Re: [PATCH v3] mm: introduce reference pages

John Hubbard <jhubbard@xxxxxxxxxx> · Mon, 17 Aug 2020 19:31:39 -0700

On 8/14/20 2:33 PM, Peter Collingbourne wrote:
Introduce a new syscall, refpage_create, which returns a file
descriptor which may be mapped using mmap. Such a mapping is similar

Hi,

For new syscalls, I think we need to put linux-api on CC, at the very
least. Adding them now. This would likely need man page support as well.
I'll put linux-doc on Cc, too.

to an anonymous mapping, but instead of clean pages being backed by the
zero page, they are instead backed by a so-called reference page, whose
contents are specified using an argument to refpage_create. Loads from
the mapping will load directly from the reference page, and initial
stores to the mapping will copy-on-write from the reference page.

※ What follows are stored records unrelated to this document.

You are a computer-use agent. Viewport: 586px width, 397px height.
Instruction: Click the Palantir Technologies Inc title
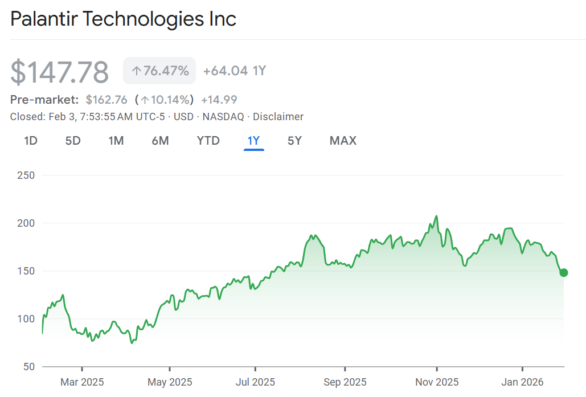tap(123, 19)
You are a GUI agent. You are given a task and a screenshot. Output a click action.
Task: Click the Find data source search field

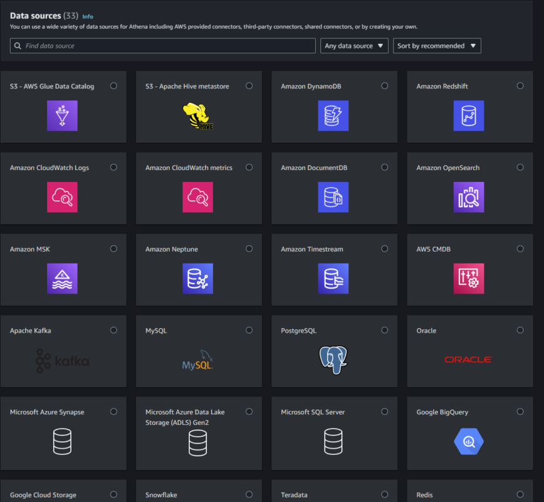click(163, 46)
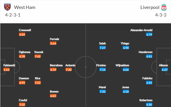Open the Liverpool team name link

150,7
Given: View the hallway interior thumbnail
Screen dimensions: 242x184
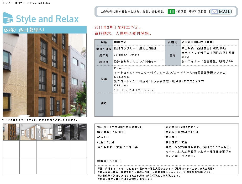Looking at the screenshot, I should [x=28, y=132].
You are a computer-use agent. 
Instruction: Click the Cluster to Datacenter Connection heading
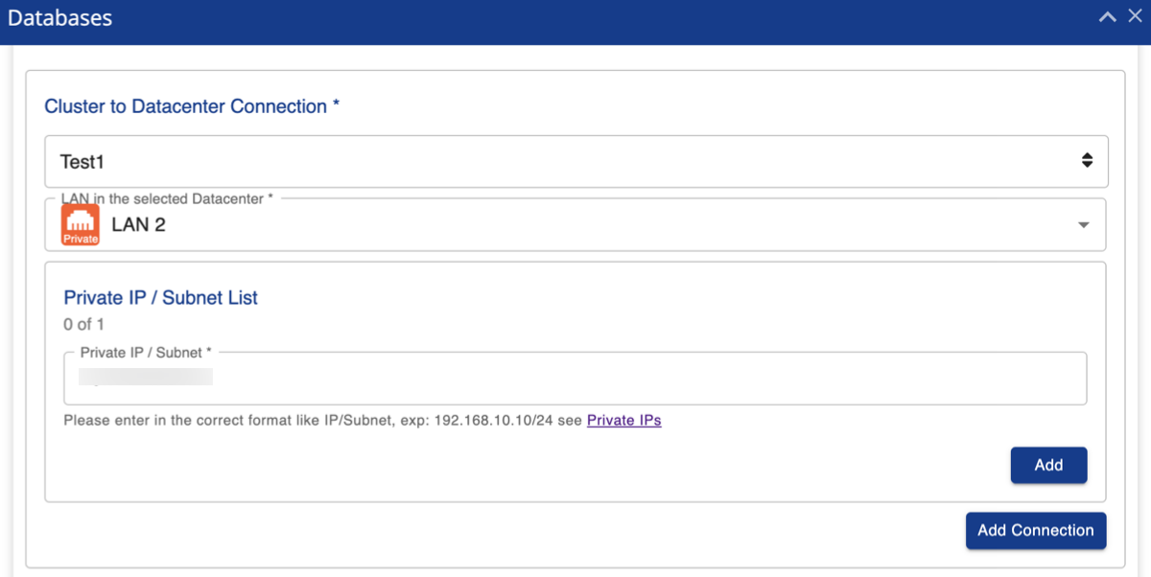[x=192, y=106]
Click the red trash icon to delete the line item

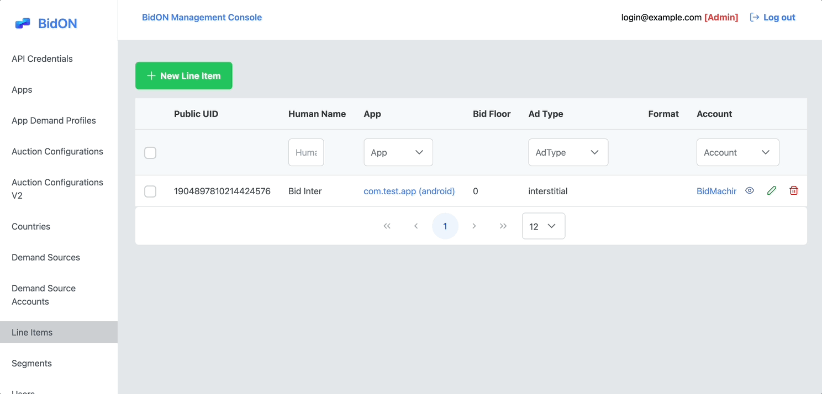794,190
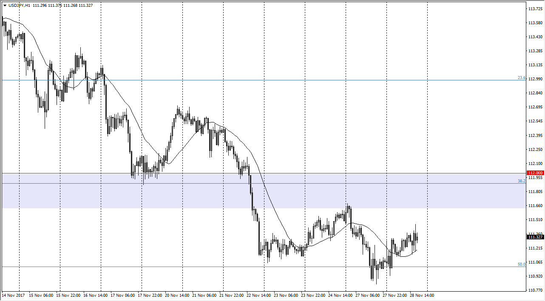Click the 17 Nov 22:00 time axis label
This screenshot has height=301, width=545.
(x=150, y=295)
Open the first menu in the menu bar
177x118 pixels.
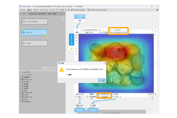point(23,10)
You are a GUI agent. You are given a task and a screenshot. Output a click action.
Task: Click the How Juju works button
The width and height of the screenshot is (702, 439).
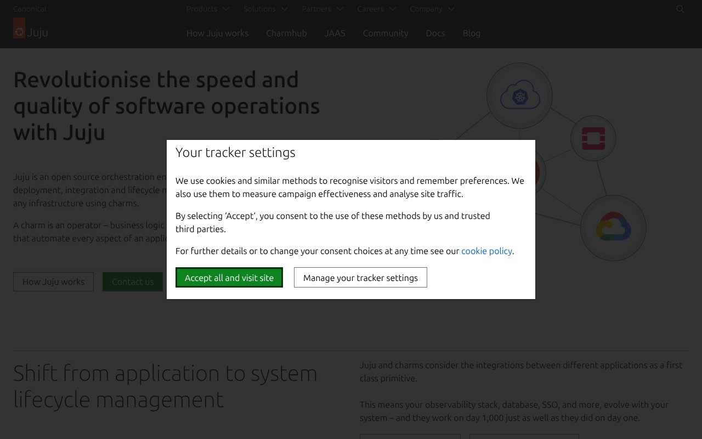[53, 282]
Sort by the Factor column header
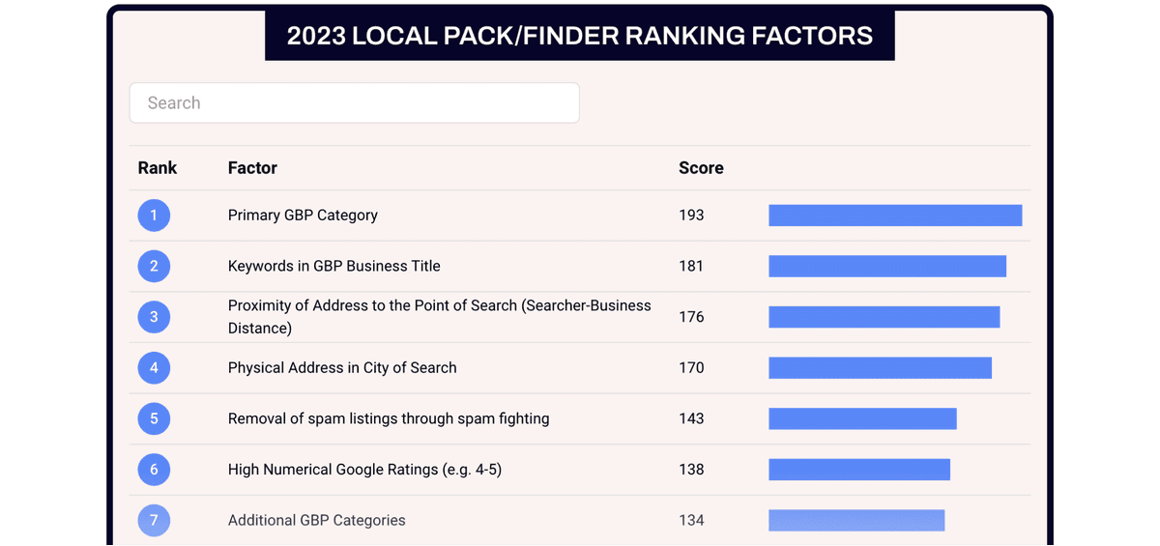Screen dimensions: 1160x546 (x=252, y=168)
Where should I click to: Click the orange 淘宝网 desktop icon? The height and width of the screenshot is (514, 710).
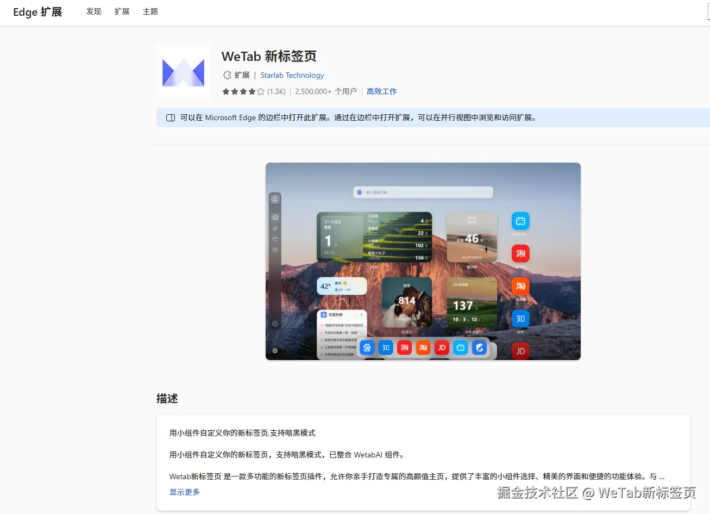[520, 286]
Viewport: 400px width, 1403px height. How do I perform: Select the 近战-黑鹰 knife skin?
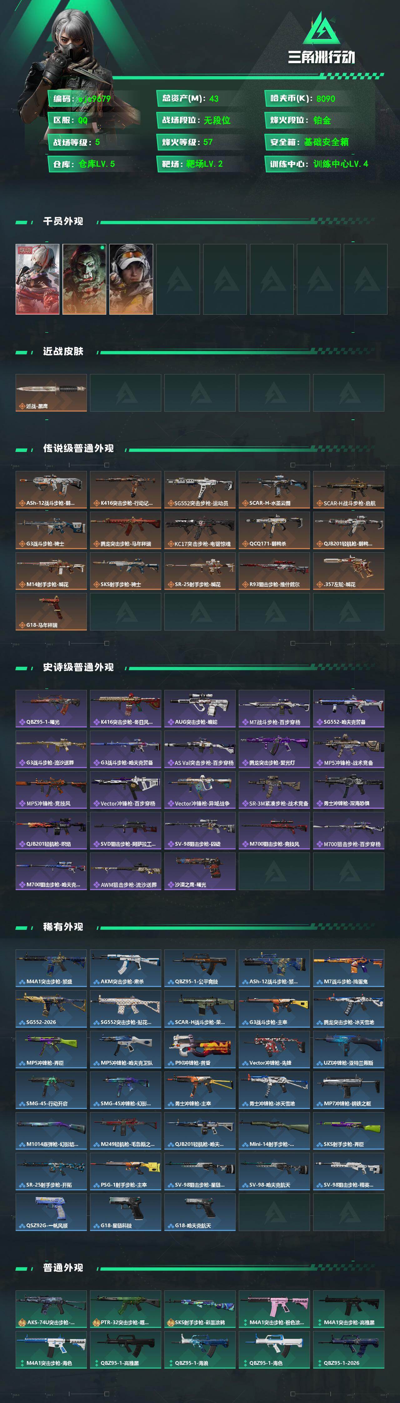[51, 393]
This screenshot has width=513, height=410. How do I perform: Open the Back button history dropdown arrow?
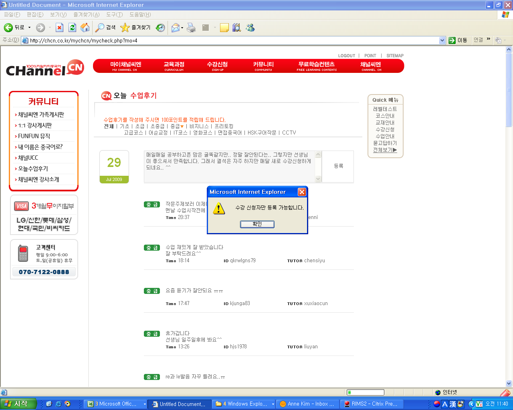pyautogui.click(x=29, y=28)
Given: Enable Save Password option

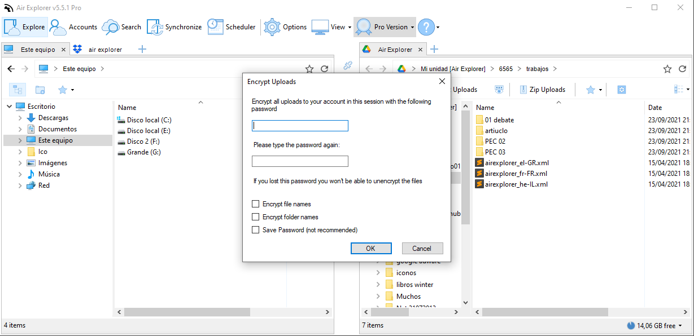Looking at the screenshot, I should point(256,229).
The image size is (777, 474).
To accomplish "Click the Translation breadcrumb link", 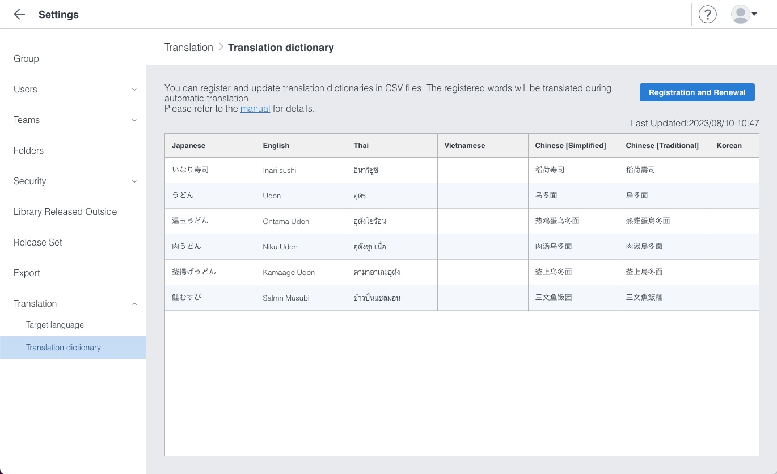I will pyautogui.click(x=189, y=48).
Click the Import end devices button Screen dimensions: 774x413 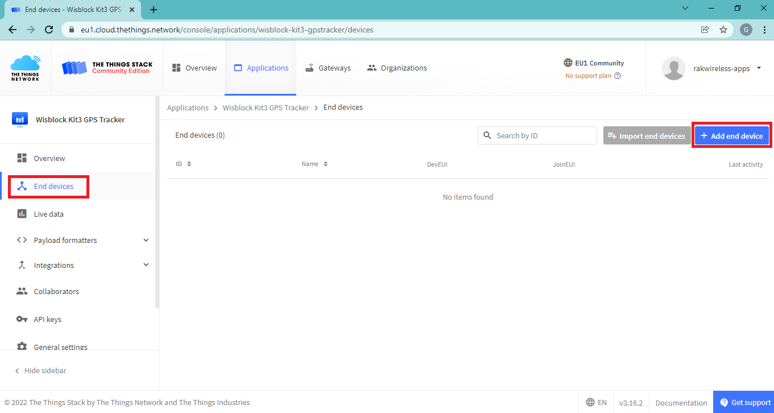point(646,136)
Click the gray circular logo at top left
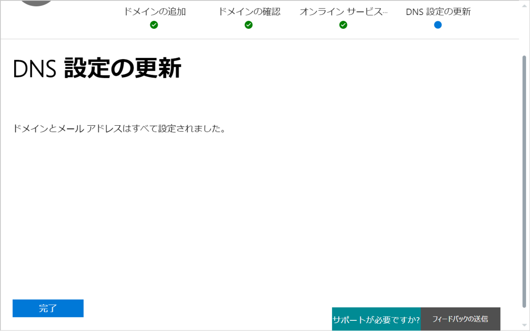Viewport: 530px width, 331px height. point(36,4)
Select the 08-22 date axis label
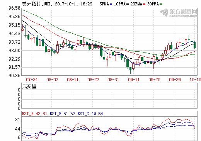 tap(93, 80)
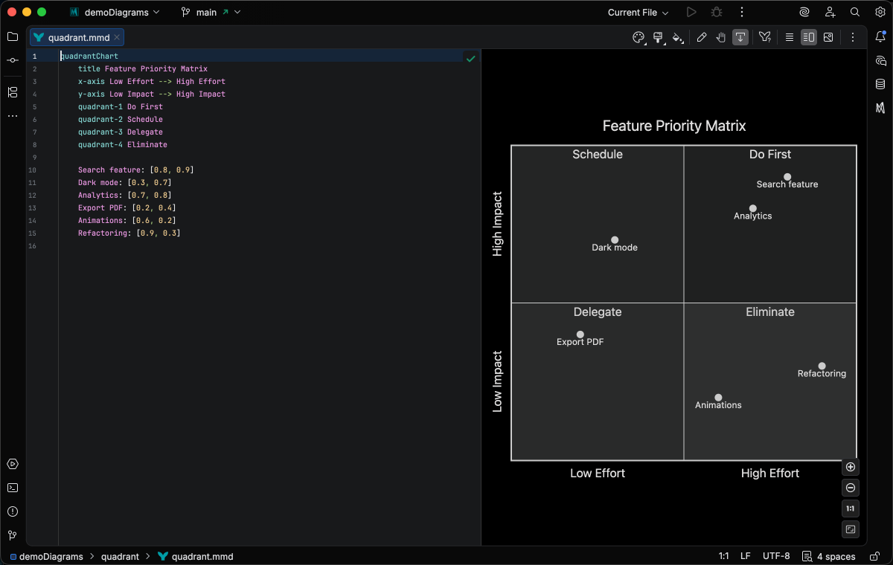
Task: Switch preview to editor-and-preview split layout
Action: pos(808,37)
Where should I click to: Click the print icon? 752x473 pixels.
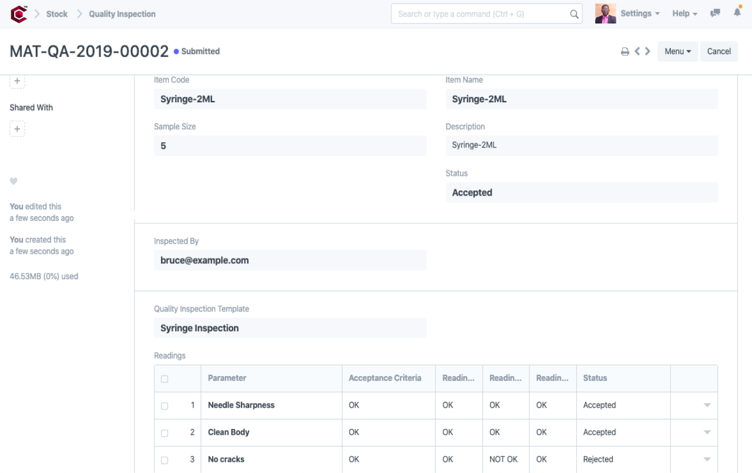point(625,52)
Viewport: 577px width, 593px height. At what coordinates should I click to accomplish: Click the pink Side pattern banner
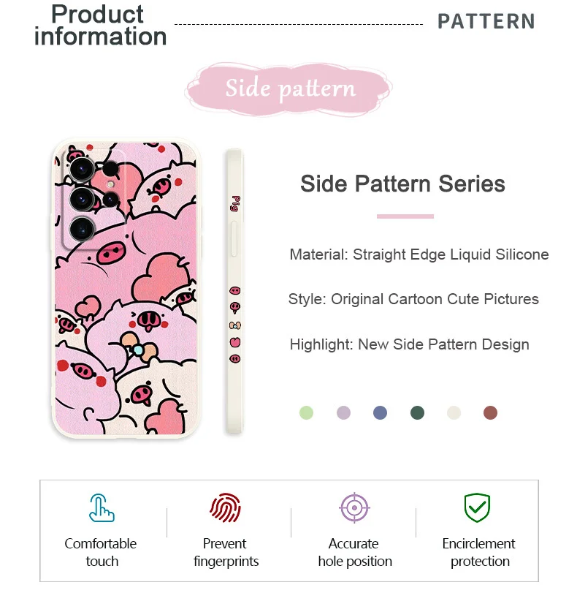(x=289, y=89)
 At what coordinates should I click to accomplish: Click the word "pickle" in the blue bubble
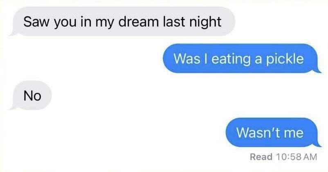pyautogui.click(x=285, y=58)
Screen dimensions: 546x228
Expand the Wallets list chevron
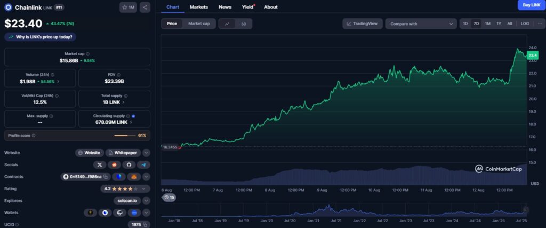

Reference pages are useful in circumstances where anonymous mappings
combined with manual stores to memory would impose undesirable costs,
either in terms of performance or RSS. Use cases are focused on heap
allocators and include:

- Pattern initialization for the heap. This is where malloc(3) gives
   you memory whose contents are filled with a non-zero pattern
   byte, in order to help detect and mitigate bugs involving use
   of uninitialized memory. Typically this is implemented by having
   the allocator memset the allocation with the pattern byte before
   returning it to the user, but for large allocations this can result
   in a significant increase in RSS, especially for allocations that
   are used sparsely. Even for dense allocations there is a needless
   impact to startup performance when it may be better to amortize it
   throughout the program. By creating allocations using a reference
   page filled with the pattern byte, we can avoid these costs.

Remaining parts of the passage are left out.